Chapter 8 — The First Piece Moves

The city of Calvess was not meant to be beautiful.

It was a city of iron gates and spire-bound watchtowers, its cobbled veins choking beneath the boots of merchants, pilgrims, and those who walked in shadows.

Azael preferred the shadows.

His boots made no sound as he moved along the narrow alleys, his black coat brushing against stone slick with rain. The night was his mantle; the whispers in his mind were his compass.

You will take the first step, Draevan's voice coiled through him — not a command, but a certainty. The High Priest thinks he owns the roads. Show him otherwise.

Azael's lips twitched into the ghost of a smile. "And here I thought we were starting slow."

Before him, a warehouse loomed — unmarked, yet guarded by men whose eyes held the cold focus of trained killers. The emblem hidden beneath their collars marked them for what they were: covert enforcers of the Goddess's faith, an invisible arm of the High Priest's will.

Inside, the night hummed with the scent of steel, parchment, and blood not yet dry. He did not need to see it to know — contraband scriptures, stolen artifacts, perhaps even imprisoned heretics awaiting transport to the cathedral's hidden vaults.

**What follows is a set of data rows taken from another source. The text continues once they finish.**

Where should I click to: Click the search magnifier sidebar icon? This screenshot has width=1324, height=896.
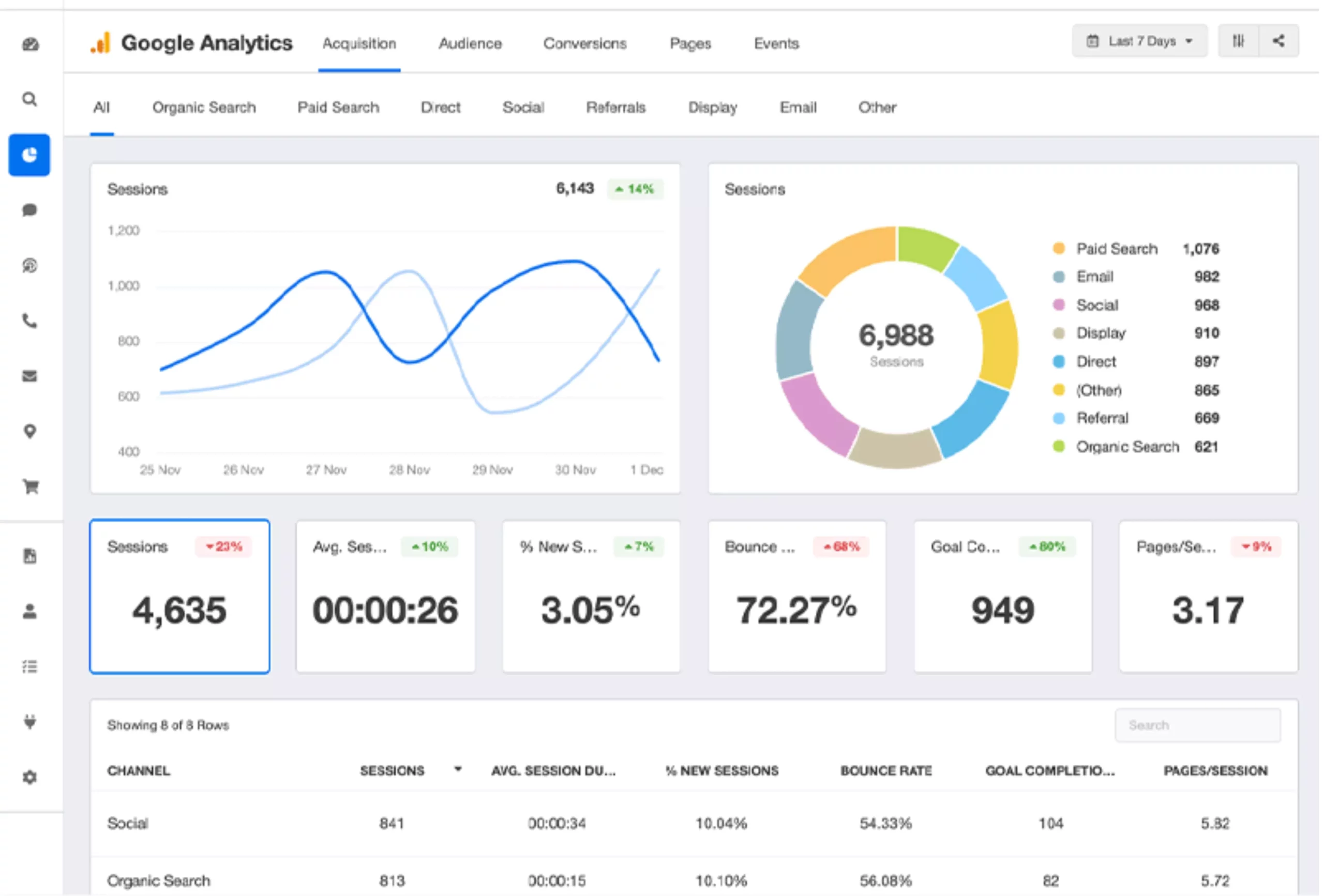pos(29,100)
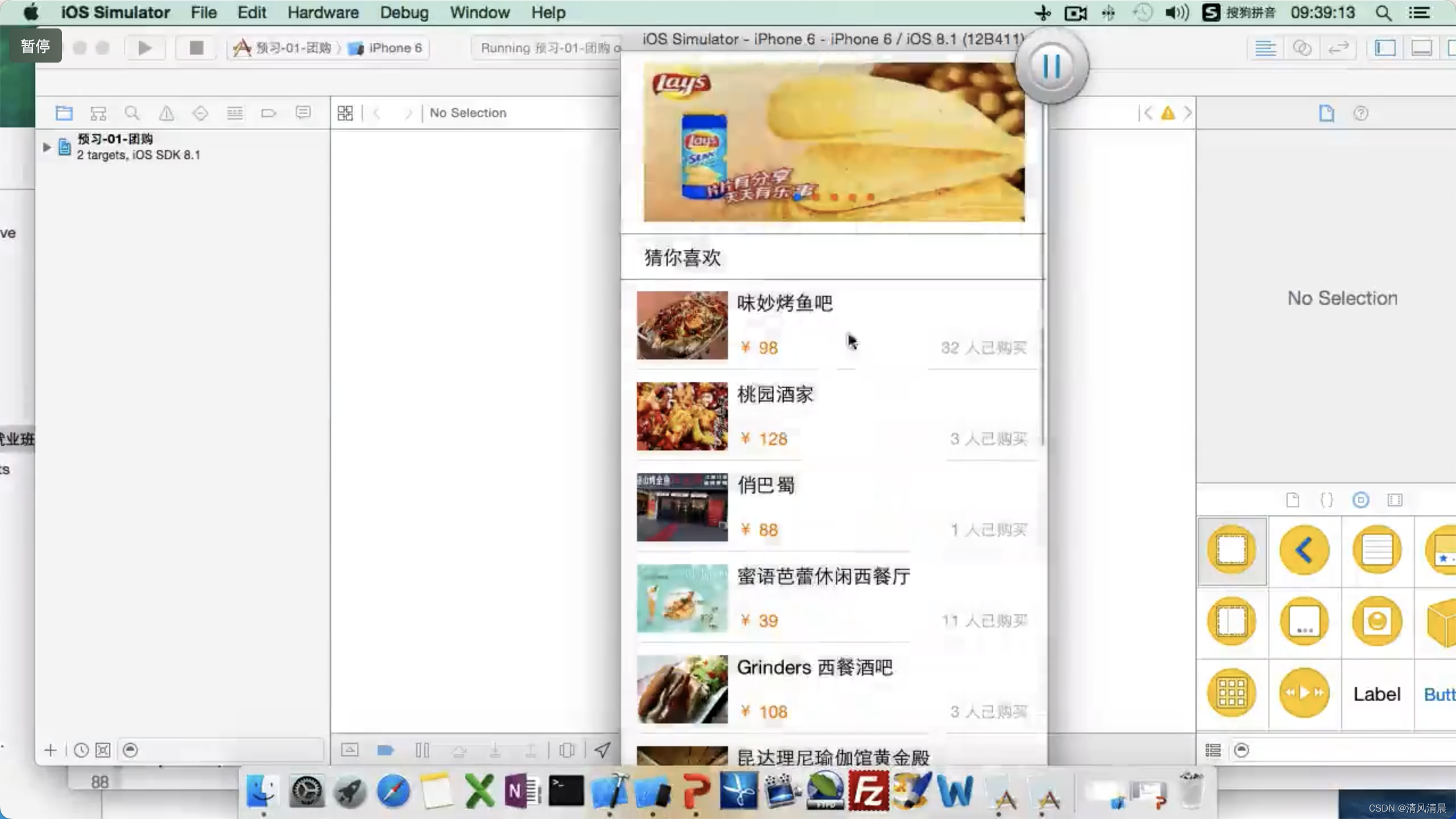Click the related items grid icon
1456x819 pixels.
click(x=345, y=113)
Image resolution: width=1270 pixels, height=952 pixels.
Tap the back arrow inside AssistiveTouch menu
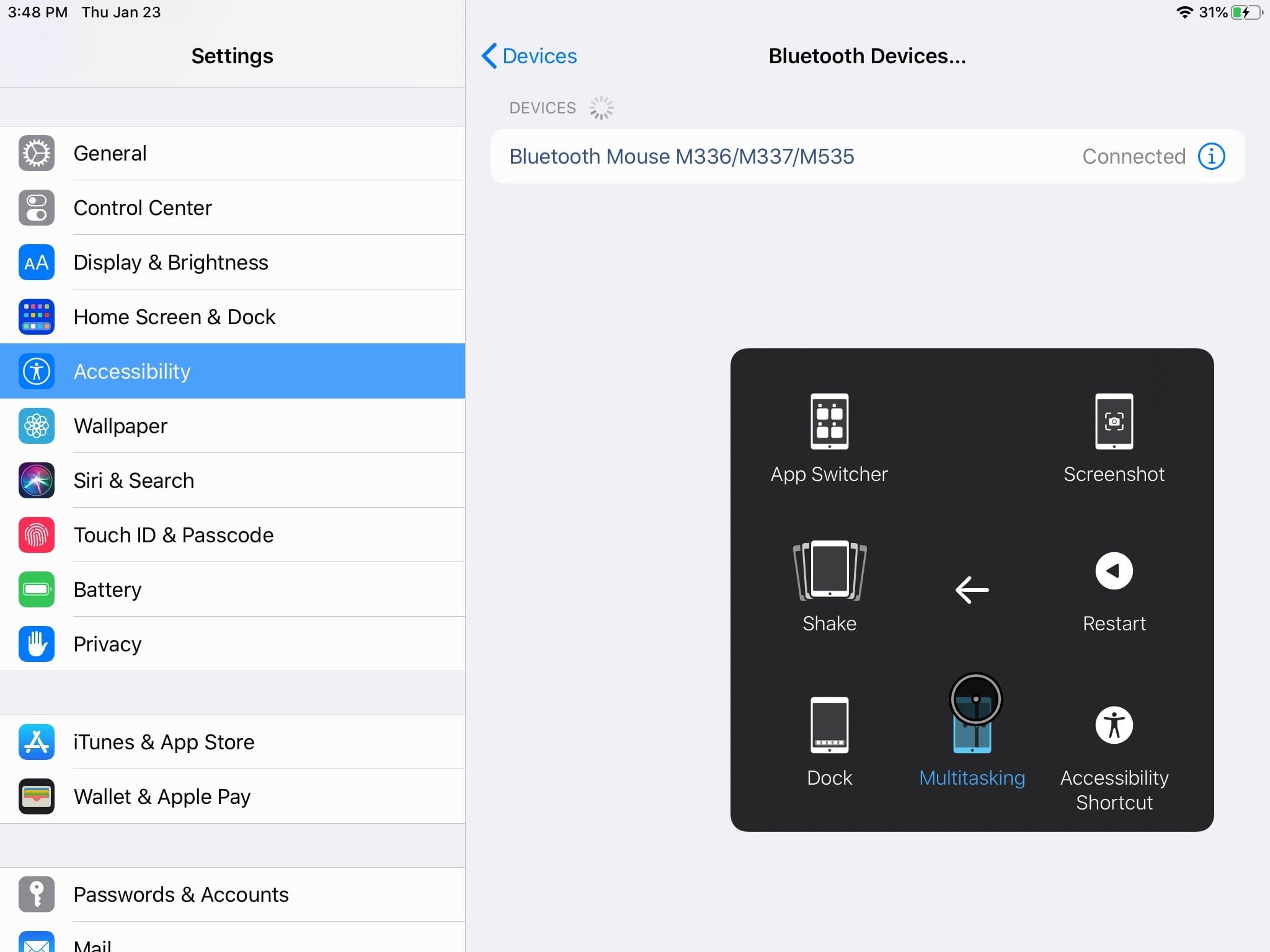click(971, 590)
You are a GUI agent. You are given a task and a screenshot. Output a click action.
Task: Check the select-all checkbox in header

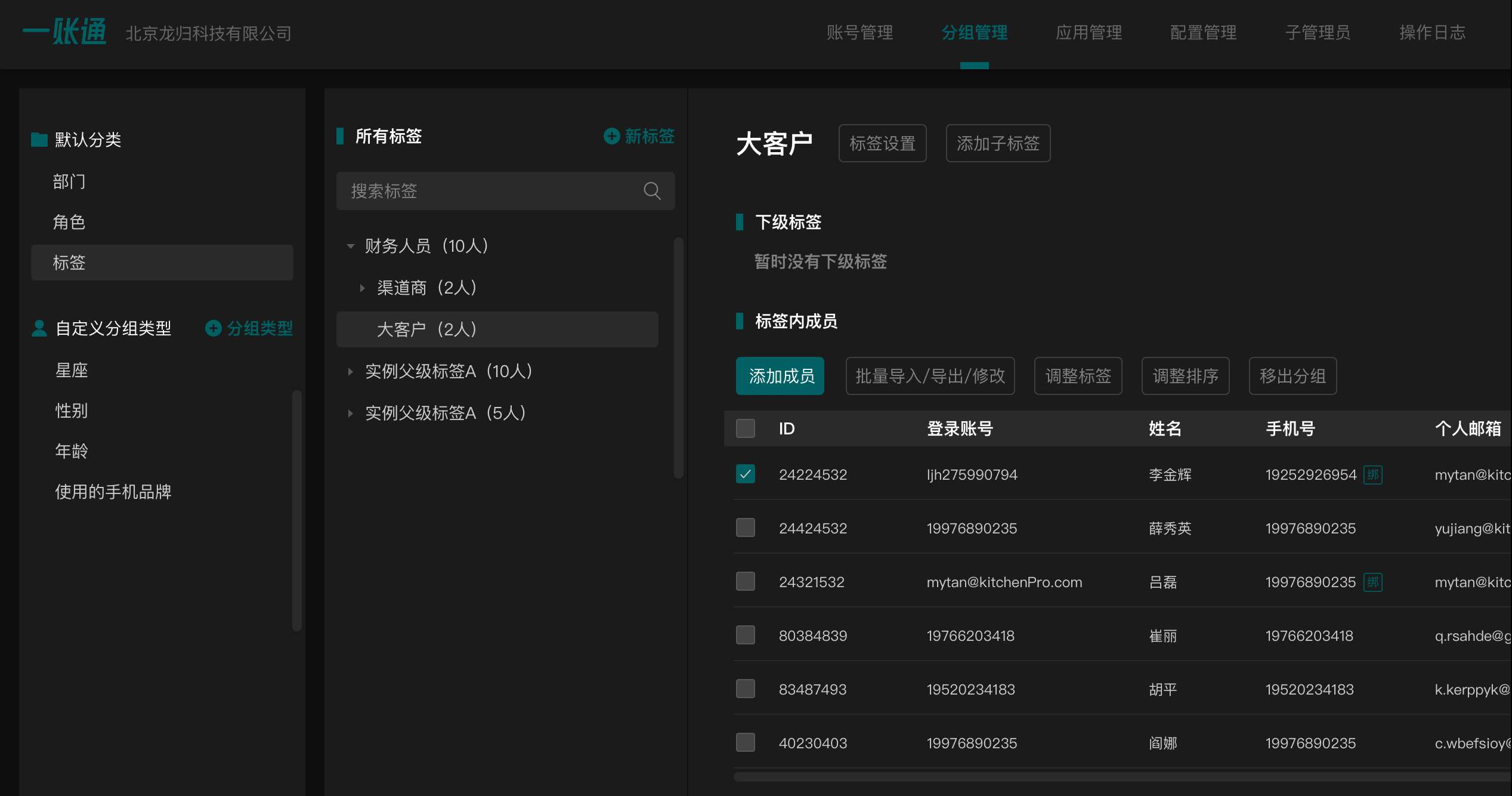point(745,428)
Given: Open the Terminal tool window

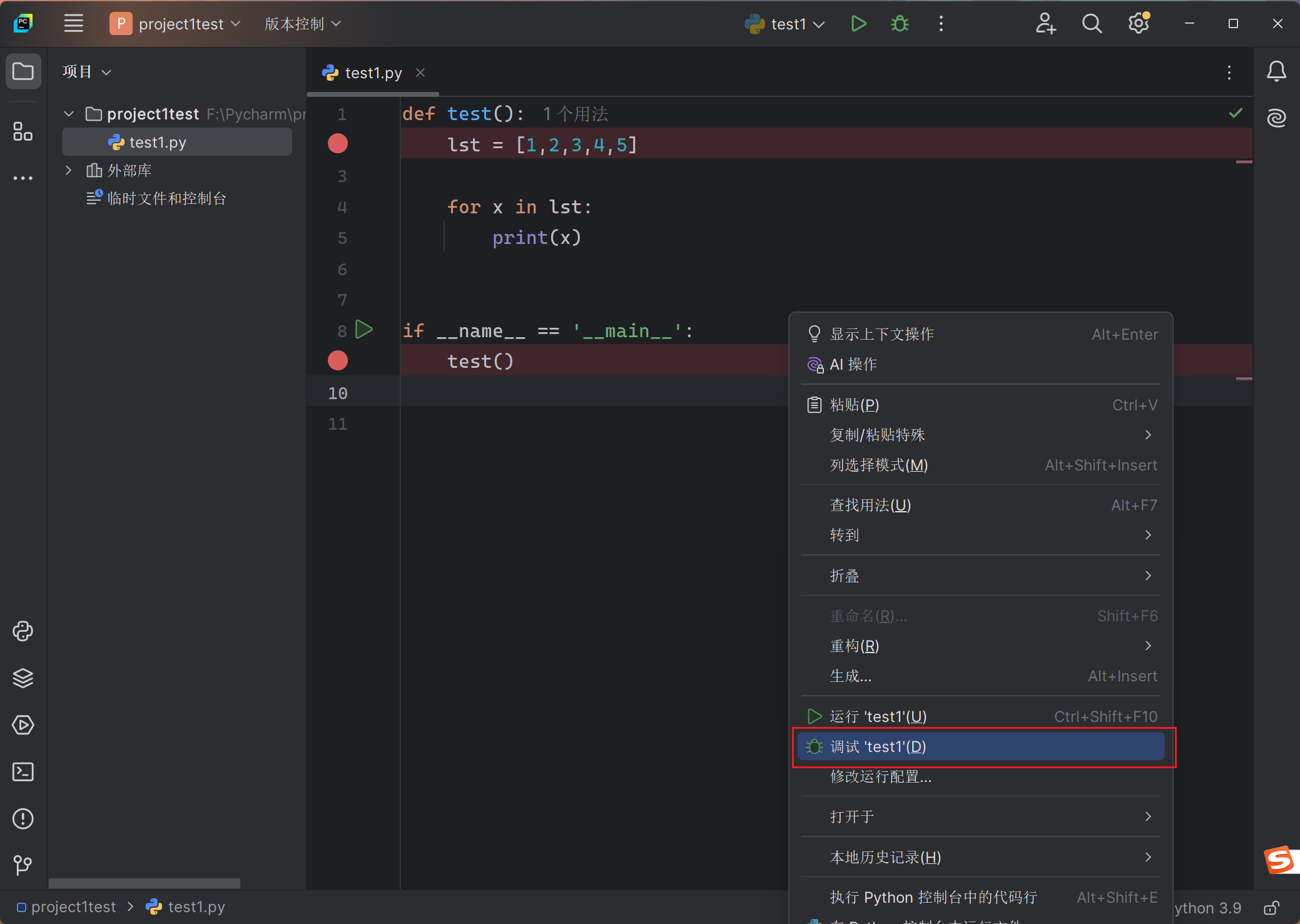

This is a message, Azael, Draevan whispered. Burn their hands before they draw their swords.

The champion moved.

He was not a storm; storms announced themselves. He was the absence of light between lightning and thunder. One guard turned — a flicker of confusion, then a red line blossomed across his throat before breath could form a warning.

The others followed in silent collapse, their bodies folding like poorly-kept puppets. Azael stepped over them without pause, drawing a small vial from his coat. The liquid inside shimmered like molten shadow.

A tilt of his hand, and the vial emptied across the floor. The darkness spread, not as smoke, but as something deeper — swallowing light, heat, and even the sound of his footsteps.

By the time the last candle died, he was gone.

By the time the enforcers' replacements arrived, the warehouse was an empty shell, its contents and prisoners vanished without trace.

Far above the city, Draevan watched through mortal eyes, satisfaction glinting like a blade beneath calm waters.

Yet in the marble halls of the Cathedral, the High Priest paused mid-step, his gaze narrowing toward some unseen horizon. He had not seen the strike, but he had felt the wound in his network — a quiet, deliberate cut.

"A new hand moves upon the board," he murmured.

And for the first time in years, the High Priest sent out a summons not to his subordinates… but to the Hero himself.